Quoted passage ->
■ ■ ■ ■

Re: [RFC PATCH v0.2] PCI: Add support for tango PCIe host bridge

From: Marc Zyngier
Date: Thu Mar 23 2017 - 10:22:50 EST


On 23/03/17 13:05, Mason wrote:
> I think this version is ready for review.
> It has all the required bits and pieces.
> I still have a few questions, embedded as comments in the code.
> (Missing are ancillary changes to Kconfig, Makefile)

May I suggest that if you think that a patch is ready for review, it
should really contain all the bits that make it an actual patch? That
would include an actual commit log and all what is required to actually
compile it. Not to mention a SoB.

We rely (at least I certainly do) on things like the kbuild robot
picking up stuff from the list and giving it a go. Also, it makes it a
much more efficient use of the reviewer time not to review the same
thing twice...

That being said:

> ---
> drivers/pci/host/pcie-tango.c | 350 ++++++++++++++++++++++++++++++++++++++++++
> 1 file changed, 350 insertions(+)

■ ■ ■ ■

Source excerpt ->

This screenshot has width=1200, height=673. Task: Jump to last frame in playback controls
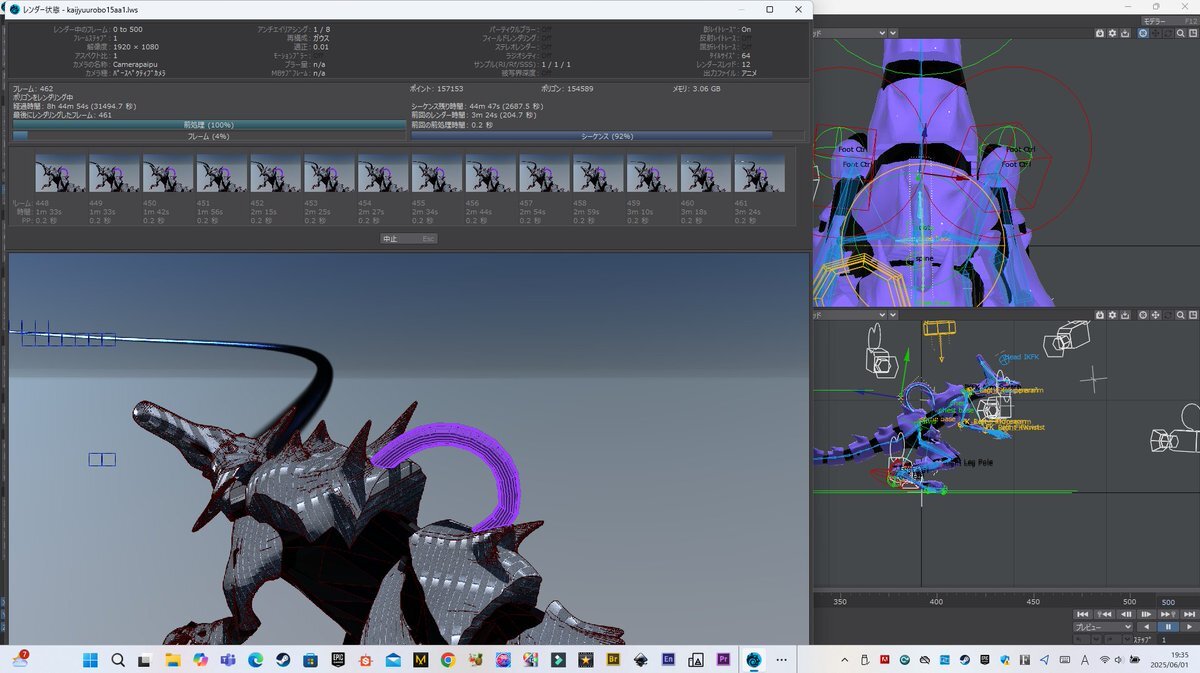tap(1187, 614)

■ ■ ■ ■

Task instructions ->
(a) According to the patch review reply, what automated tool does the reviewer rely on to pick up patches from the list and try them?
(b) Resume the patch review reply from its last line.

Task responses ->
(a) The kbuild robot.

(b)
> create mode 100644 drivers/pci/host/pcie-tango.c
>
> diff --git a/drivers/pci/host/pcie-tango.c b/drivers/pci/host/pcie-tango.c
> new file mode 100644
> index 000000000000..b2e6448aed2d
> --- /dev/null
> +++ b/drivers/pci/host/pcie-tango.c
> @@ -0,0 +1,350 @@
> +#include <linux/irqchip/chained_irq.h>
> +#include <linux/irqdomain.h>
> +#include <linux/pci-ecam.h>
> +#include <linux/msi.h>
> +
> +#define MSI_COUNT 32

Is this something that is hardcoded? Unlikely to ever change?

> +
> +struct tango_pcie {
> + void __iomem *mux;
> + void __iomem *msi_status;
> + void __iomem *msi_mask;
> + phys_addr_t msi_doorbell;
> + struct mutex lock; /* lock for updating msi_mask */
> + struct irq_domain *irq_domain;
> + struct irq_domain *msi_domain;
> + int irq;
> +};
> +
> +/*** MSI CONTROLLER SUPPORT ***/
> +
> +static void tango_msi_isr(struct irq_desc *desc)
> +{
> + struct irq_chip *chip = irq_desc_get_chip(desc);
> + struct tango_pcie *pcie;
> + unsigned long status, virq;
> + int pos;
> +
> + chained_irq_enter(chip, desc);
> + pcie = irq_desc_get_handler_data(desc);
> +
> + status = readl_relaxed(pcie->msi_status);

Please use types that unambiguously match that of the MMIO accessor (u32
in this case). On a 64bit system, unsigned long is likely to be 64bit.
You can assign it to an unsigned long before calling the
for_each_set_bit operator.

> + writel_relaxed(status, pcie->msi_status); /* clear IRQs */

Why isn't this your irq_ack method instead of open-coding it?

> +
> + for_each_set_bit(pos, &status, MSI_COUNT) {
> + virq = irq_find_mapping(pcie->irq_domain, pos);
> + if (virq)
> + generic_handle_irq(virq);
> + else
> + pr_err("Unhandled MSI: %d\n", pos);

Please rate-limit this.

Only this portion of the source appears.